┌─ DOCUMENT TEXT

I don't actually mean to pick on Sunday School as shallow. But how can you go beyond a too simple view of faith (one which doesn't get you through the real tough times Christians face) without losing child-like wonder Jesus considered essential? How can we raise the next generation to have more robust faith?
peace,
Frank+
the Rev. Frank Logue, Pastor + King of Peace Episcopal Church
1 Comments:
At 8/29/2006 6:37 PM, Anonymous said…
You should read the entire blog posting from "November in my Soul." As a(n) [anonymous] college chaplain, I find that students often come away with a stronger faith once their Sunday School faith collides with a liberal arts education. Read further in the blog and you'll find that this writer's agnosticism was short lived and a stonger faith in Christ grew out of the initiate shock to find that his Christian experience was just one treat in the forest of Christianity.
The blogger writes: "Understanding Christianity in a mythological context enhanced my faith, providing me with an infinitely deeper comprehension. We have been given the complete Truth for which these myths were aiming. We can see them for what they are, attempts to see the face of God, to know His mind, to find solace in a cold world."

└─
┌─ MATERIAL

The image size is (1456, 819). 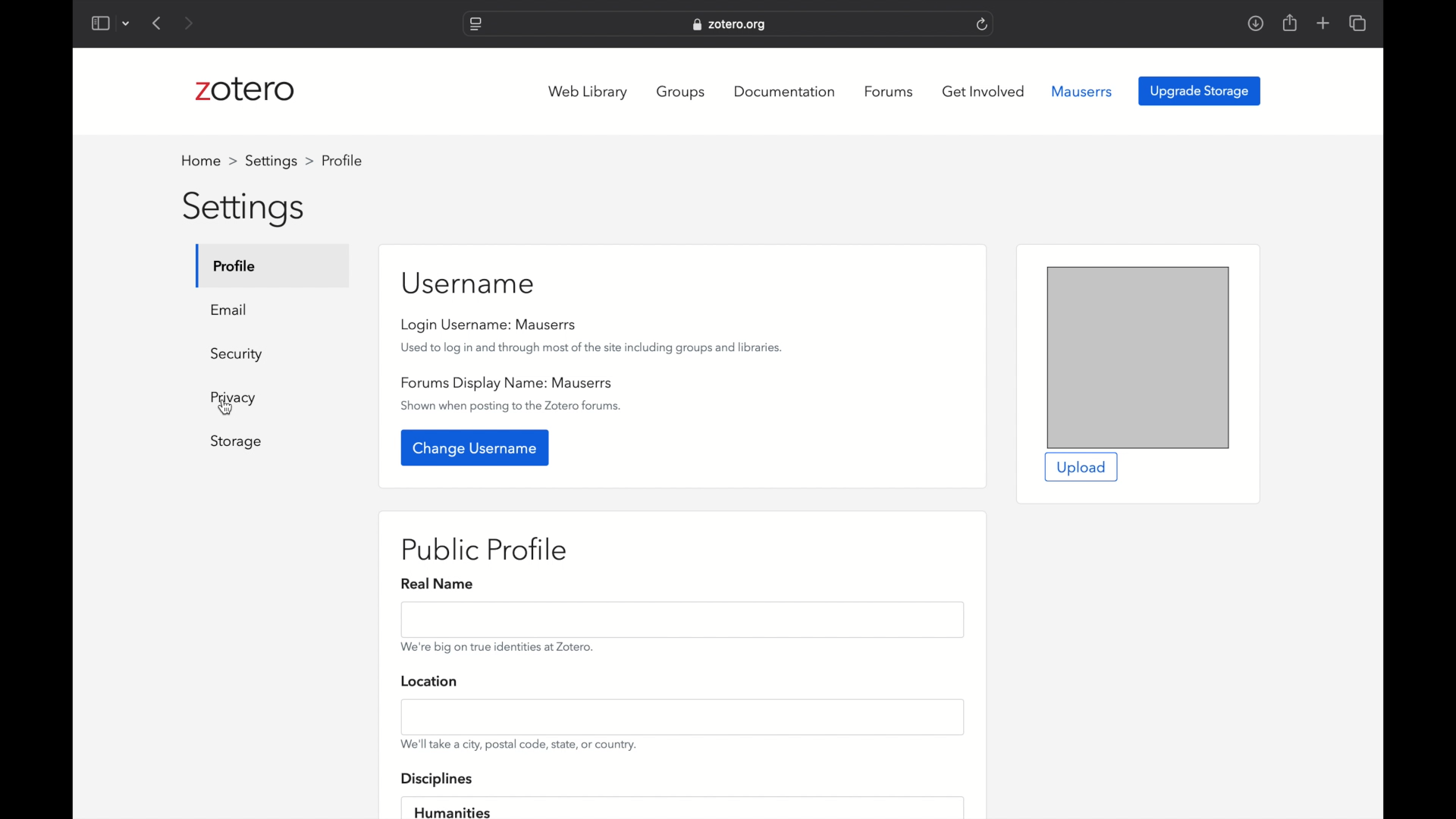 I want to click on upgrade storage, so click(x=1200, y=91).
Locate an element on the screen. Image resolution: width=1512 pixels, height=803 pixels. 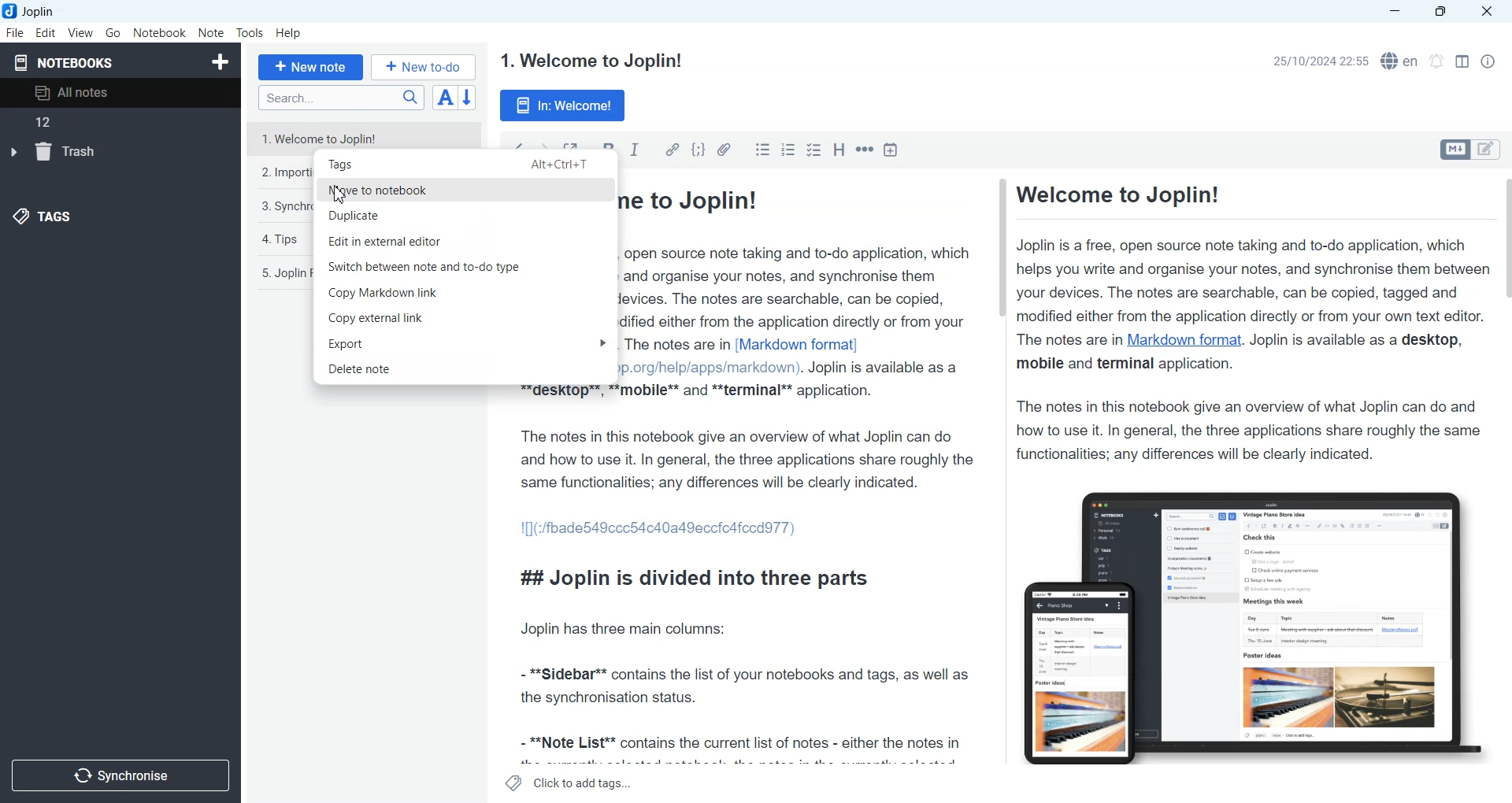
Toggle sort order field is located at coordinates (445, 97).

└─

__PROBLEMS AND TASKS__.
A. Reproduce the passage of the Sunday School faith post that opens with the words containing "I don't actually" and closes with "more robust faith?".
B. Pick up the Sunday School faith post after its last sentence and continue writing it.
The data comes from a different source than the Sunday School faith post.

__RESULTS OF THE EXERCISE__.
A.
I don't actually mean to pick on Sunday School as shallow. But how can you go beyond a too simple view of faith (one which doesn't get you through the real tough times Christians face) without losing child-like wonder Jesus considered essential? How can we raise the next generation to have more robust faith?

B.
The blogger also said:"Let me be clear. I am not saying that Christ is a myth. I am not saying that Christianity is disguised mythology. I believe that He is the Way, the truth and the Light. Coming to a deeper understanding or the role of myth across time led ME back to the true faith."
I find that most Sunday School faiths expire at the first life tragedy, but a well thought-out faith leads to an even deeper love of Christ. But you raise a good question, how to you help a younger generation have a robust faith? I think exposing them to the wider world is key to this goal, for, if God is not God in the wider world, then, it is a pathetic faith indeed. However, further examination of the wider world may reveal what the mathematician Pascal said years ago, that all truth is God's truth.